While it may raise a few questionable eyebrows, the Company firmly believes they are the best in the business to serve that market.
BlackBerry Executive Chairman and CEO John Chen says that his company is able to deliver “…the technological building blocks, applications and services needed to enhance productivity, improve real-time decision making and deliver on the vision of the Internet of Things.”
The ability to pull, process, and disseminate the data is expected to be an increasingly vital component for many businesses and industries.

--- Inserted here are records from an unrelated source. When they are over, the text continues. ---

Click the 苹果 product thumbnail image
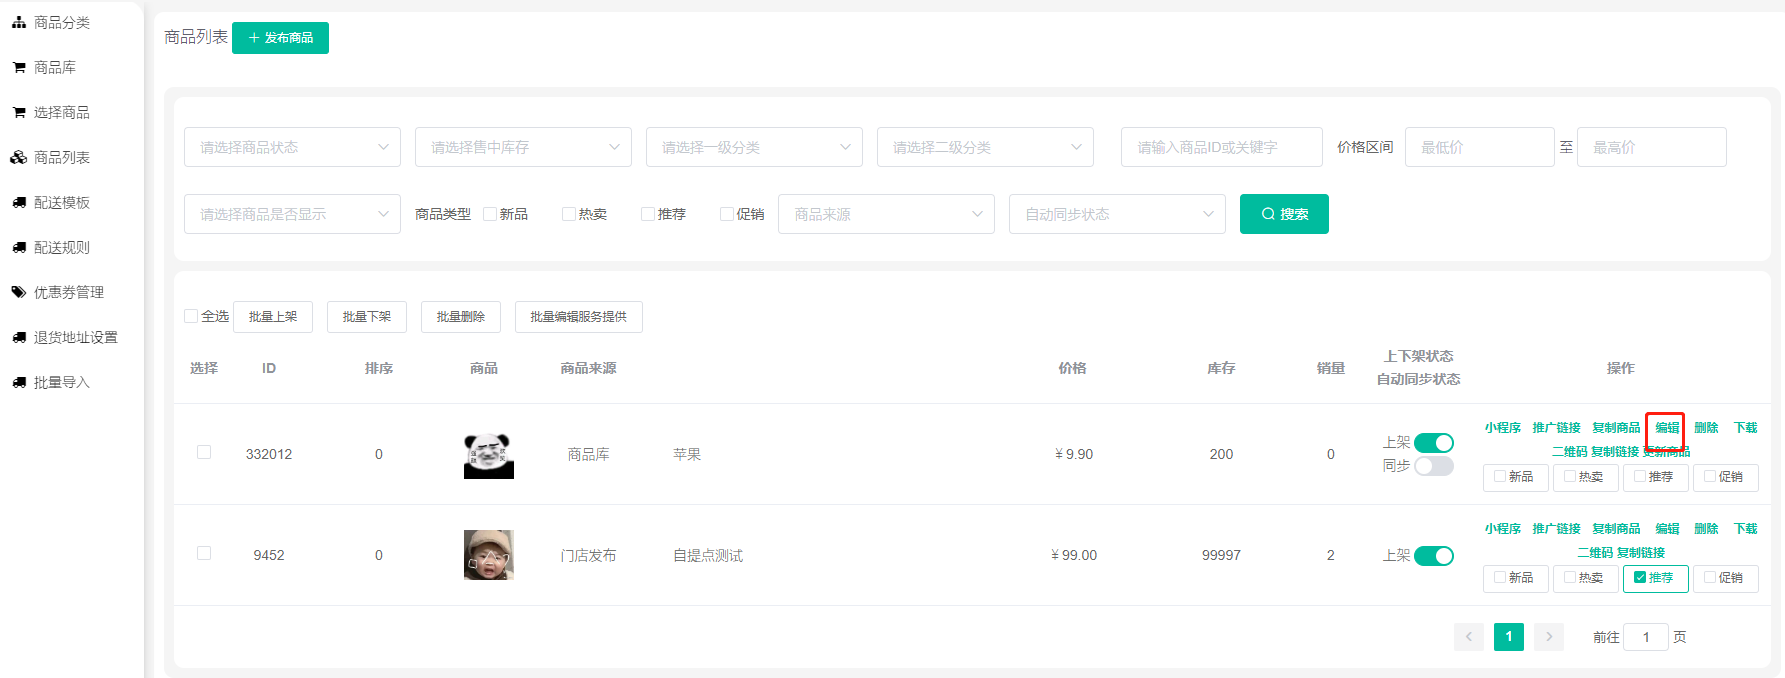Screen dimensions: 1785x678 tap(488, 455)
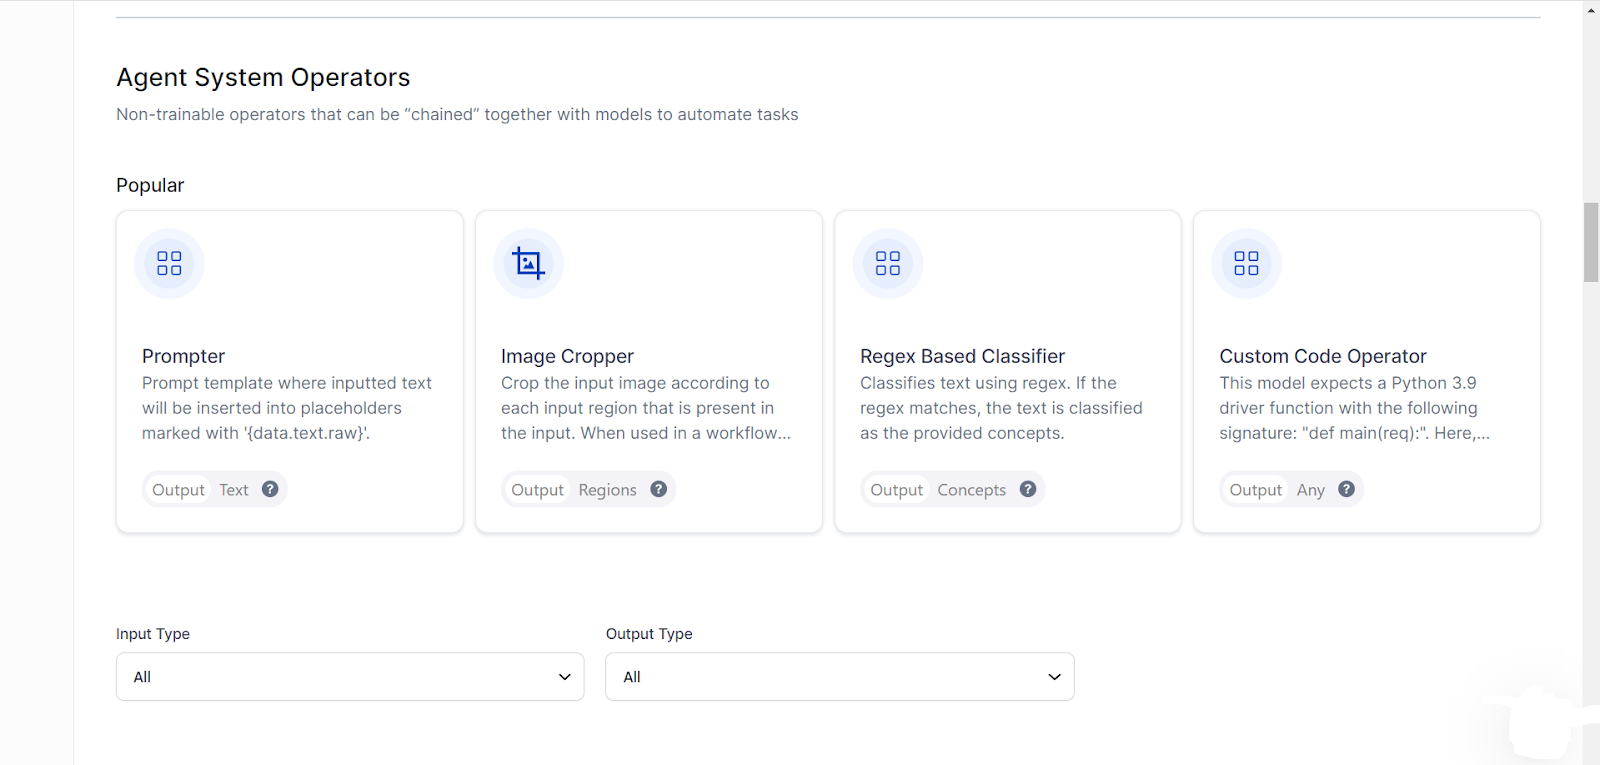Viewport: 1600px width, 765px height.
Task: Click the Prompter card grid icon
Action: click(x=169, y=263)
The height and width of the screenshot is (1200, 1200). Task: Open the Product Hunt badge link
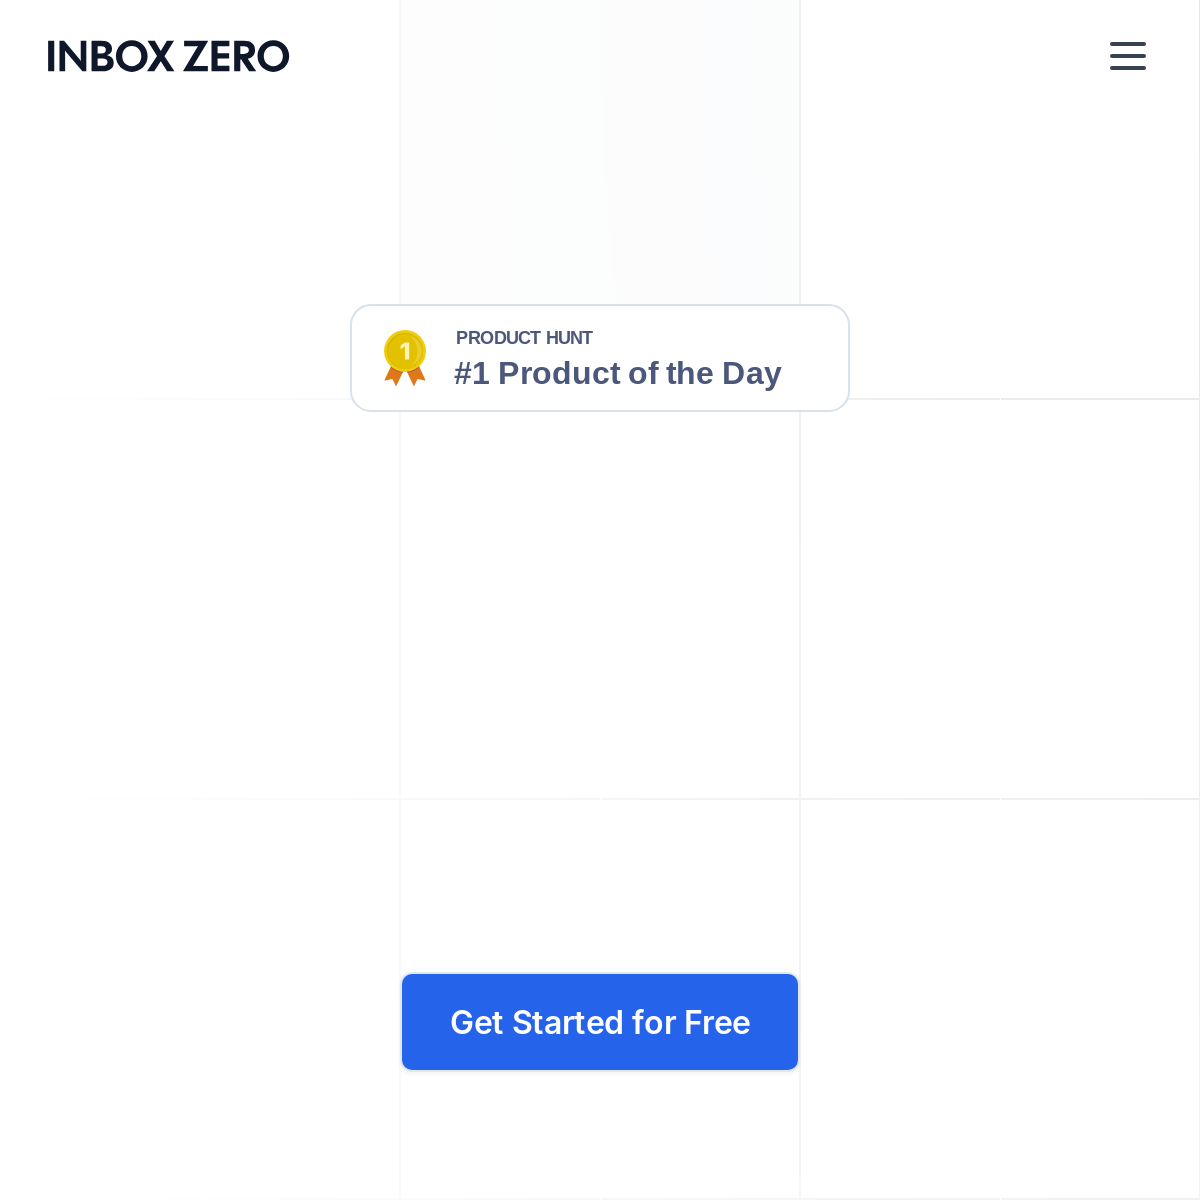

Examples include: doctors and caregivers who require real-time diagnosis information to improve patient care; consumer products companies seeking new ways to better understand and engage with their customers; insurers pursuing more accurate risk profile information; and manufacturers in need of better logistics and control data.
Project Ion may finally be BlackBerry’s key to shaking out its cobwebs.
By conceding its fight against the current consumer market titans and going back to its roots as an enterprise specialist, it could very well be a legitimate contender in the IoT realm while it’s still in its infancy.
Currently, neither Google nor Apple, nor Microsoft for that matter, has a firm handle on the Internet of Things and where the trend is headed.
Project Ion shows a great deal of promise, however, IoT is not simply a new technical application – it could completely revolutionize how we communicate.
As such, unlike the unveiling of the next cool gadget or device… an initiative like Project Ion aims to overhaul an entire communication infrastructure from how businesses are currently using it.
And that type of mass adoption could take years to fully realize.
Does BlackBerry have enough in its tank to ride out the learning curve?
2014 likely won’t be the year for BlackBerry’s comeback… but it may well be when it rounds the corner.